Stored items from a collection:
------------
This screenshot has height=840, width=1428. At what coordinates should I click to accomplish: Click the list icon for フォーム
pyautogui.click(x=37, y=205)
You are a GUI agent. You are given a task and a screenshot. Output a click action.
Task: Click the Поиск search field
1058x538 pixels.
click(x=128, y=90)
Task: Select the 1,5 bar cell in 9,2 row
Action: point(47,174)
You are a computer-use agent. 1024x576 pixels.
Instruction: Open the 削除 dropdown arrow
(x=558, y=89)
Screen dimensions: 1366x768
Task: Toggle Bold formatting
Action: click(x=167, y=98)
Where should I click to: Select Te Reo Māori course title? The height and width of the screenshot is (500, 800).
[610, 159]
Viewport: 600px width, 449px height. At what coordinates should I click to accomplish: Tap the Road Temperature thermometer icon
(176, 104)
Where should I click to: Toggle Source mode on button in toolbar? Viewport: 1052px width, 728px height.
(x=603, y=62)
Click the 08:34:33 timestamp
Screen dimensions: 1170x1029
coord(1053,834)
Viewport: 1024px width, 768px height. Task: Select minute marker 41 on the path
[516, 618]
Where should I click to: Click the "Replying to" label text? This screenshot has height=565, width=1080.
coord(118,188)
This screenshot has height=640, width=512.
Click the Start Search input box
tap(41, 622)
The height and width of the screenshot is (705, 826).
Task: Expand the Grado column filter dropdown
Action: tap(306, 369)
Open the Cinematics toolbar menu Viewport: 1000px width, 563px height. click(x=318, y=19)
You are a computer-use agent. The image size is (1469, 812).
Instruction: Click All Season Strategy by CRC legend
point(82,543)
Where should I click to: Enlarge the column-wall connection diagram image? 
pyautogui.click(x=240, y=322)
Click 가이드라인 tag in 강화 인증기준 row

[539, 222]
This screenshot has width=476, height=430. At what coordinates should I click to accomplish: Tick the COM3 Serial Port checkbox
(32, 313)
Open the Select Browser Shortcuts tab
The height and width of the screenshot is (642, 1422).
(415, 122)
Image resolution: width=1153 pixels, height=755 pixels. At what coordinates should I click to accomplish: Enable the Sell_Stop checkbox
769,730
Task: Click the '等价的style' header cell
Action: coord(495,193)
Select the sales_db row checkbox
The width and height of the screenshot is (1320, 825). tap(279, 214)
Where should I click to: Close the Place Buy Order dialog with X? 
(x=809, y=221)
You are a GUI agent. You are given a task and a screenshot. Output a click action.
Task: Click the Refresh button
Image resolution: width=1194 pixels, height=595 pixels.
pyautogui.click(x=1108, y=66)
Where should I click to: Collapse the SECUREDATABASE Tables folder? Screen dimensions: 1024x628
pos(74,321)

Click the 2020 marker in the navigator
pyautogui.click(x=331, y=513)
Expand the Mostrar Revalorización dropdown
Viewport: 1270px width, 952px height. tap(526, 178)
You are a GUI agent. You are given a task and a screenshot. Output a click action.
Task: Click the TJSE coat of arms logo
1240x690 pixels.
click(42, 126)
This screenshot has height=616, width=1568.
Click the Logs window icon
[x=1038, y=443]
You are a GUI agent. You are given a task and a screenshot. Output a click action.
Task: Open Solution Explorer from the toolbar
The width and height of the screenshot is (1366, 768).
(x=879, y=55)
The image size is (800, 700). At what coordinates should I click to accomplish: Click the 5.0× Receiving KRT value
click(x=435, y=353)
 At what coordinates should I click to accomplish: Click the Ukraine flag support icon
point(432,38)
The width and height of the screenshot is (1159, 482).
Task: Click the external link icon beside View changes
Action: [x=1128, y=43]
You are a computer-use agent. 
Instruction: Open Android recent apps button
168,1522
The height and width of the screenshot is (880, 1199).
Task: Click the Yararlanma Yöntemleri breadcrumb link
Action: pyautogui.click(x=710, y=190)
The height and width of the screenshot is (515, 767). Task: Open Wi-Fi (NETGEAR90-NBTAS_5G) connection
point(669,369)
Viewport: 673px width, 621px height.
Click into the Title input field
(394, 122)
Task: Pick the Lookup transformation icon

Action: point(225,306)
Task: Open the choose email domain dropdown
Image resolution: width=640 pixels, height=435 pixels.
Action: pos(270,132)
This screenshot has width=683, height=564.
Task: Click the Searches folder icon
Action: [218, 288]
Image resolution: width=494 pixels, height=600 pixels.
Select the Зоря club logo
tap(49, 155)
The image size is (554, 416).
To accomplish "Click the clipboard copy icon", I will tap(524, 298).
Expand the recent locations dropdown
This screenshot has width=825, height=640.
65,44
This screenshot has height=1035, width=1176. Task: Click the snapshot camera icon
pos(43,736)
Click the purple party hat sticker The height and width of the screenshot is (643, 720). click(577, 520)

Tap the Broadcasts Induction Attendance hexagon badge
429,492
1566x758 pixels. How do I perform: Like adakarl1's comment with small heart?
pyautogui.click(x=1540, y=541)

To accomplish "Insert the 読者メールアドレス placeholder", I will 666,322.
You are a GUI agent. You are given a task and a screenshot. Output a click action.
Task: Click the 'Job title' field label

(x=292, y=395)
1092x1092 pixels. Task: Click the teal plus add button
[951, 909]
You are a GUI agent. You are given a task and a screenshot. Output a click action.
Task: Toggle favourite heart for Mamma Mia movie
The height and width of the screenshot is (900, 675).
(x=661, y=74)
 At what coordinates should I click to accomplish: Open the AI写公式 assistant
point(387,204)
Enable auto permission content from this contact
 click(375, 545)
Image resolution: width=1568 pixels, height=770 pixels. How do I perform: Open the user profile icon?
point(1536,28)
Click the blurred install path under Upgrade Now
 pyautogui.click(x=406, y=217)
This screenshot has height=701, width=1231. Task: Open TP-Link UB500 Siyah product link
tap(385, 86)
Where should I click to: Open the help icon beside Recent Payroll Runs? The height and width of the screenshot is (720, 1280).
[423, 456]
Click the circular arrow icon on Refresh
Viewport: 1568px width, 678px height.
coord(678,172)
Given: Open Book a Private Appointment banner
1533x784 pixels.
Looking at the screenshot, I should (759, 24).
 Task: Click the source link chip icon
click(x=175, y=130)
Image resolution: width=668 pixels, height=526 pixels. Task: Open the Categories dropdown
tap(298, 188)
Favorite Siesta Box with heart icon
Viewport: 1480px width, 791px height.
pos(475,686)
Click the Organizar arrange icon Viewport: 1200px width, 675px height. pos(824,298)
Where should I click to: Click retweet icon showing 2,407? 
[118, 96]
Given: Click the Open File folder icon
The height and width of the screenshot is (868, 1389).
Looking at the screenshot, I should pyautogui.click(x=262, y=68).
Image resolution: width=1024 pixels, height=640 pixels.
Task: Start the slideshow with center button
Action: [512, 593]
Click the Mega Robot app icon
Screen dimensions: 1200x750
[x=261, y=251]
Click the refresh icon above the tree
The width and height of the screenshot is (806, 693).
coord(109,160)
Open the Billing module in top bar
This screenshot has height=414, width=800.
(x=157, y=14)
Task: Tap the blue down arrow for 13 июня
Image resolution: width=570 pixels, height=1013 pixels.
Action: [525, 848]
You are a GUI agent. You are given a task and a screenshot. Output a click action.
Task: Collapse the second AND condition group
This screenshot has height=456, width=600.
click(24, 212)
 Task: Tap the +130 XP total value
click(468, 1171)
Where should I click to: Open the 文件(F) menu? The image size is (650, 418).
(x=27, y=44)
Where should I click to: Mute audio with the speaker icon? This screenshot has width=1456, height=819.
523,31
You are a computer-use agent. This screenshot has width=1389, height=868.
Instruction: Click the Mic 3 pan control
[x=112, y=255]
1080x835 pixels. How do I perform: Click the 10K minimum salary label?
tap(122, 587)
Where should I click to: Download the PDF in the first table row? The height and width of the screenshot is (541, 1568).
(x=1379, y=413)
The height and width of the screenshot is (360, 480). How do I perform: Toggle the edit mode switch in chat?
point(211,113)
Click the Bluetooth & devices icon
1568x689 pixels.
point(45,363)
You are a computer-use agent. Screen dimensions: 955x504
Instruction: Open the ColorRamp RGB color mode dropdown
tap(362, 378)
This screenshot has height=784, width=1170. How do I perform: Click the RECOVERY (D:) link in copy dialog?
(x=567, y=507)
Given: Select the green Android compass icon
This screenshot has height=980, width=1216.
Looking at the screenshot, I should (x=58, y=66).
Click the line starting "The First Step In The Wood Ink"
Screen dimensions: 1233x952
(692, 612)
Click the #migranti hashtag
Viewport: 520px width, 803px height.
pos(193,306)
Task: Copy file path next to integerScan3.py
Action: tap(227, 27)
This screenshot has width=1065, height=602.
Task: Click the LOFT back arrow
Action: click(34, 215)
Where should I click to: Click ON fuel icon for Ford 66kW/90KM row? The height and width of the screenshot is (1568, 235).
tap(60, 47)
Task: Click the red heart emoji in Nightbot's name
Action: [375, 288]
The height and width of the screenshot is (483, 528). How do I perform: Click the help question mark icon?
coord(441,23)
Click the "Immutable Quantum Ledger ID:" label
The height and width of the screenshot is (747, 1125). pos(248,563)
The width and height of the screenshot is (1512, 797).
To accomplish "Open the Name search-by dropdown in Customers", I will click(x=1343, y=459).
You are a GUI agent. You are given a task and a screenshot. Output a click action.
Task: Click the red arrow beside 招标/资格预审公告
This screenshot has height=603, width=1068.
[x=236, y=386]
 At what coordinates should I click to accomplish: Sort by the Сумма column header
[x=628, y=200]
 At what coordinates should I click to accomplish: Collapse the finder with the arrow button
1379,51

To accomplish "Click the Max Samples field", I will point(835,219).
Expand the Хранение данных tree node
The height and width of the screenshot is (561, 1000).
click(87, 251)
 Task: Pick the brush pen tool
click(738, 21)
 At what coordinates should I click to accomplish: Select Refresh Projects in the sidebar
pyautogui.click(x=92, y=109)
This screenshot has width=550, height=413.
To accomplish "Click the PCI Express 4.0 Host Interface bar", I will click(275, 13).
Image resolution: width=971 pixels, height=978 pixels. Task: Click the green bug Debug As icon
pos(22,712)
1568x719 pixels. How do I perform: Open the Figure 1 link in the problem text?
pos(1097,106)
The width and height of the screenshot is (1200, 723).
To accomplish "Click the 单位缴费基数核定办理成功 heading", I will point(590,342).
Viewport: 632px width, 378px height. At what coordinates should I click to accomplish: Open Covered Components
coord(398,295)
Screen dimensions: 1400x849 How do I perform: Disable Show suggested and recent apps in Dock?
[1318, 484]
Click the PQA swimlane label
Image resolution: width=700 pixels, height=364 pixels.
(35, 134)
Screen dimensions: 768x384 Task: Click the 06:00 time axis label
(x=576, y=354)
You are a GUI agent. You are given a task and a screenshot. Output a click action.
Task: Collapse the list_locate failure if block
------------
# WHAT IS EXPECTED
From the line holding "Click the PQA swimlane label" to the last line of the records, quote each line exactly and add nothing.

# RESULT OF THIS TASK
Click the PQA swimlane label
Image resolution: width=700 pixels, height=364 pixels.
(35, 134)
Screen dimensions: 768x384 Task: Click the 06:00 time axis label
(x=576, y=354)
You are a GUI agent. You are given a task and a screenshot. Output a click action.
Task: Collapse the list_locate failure if block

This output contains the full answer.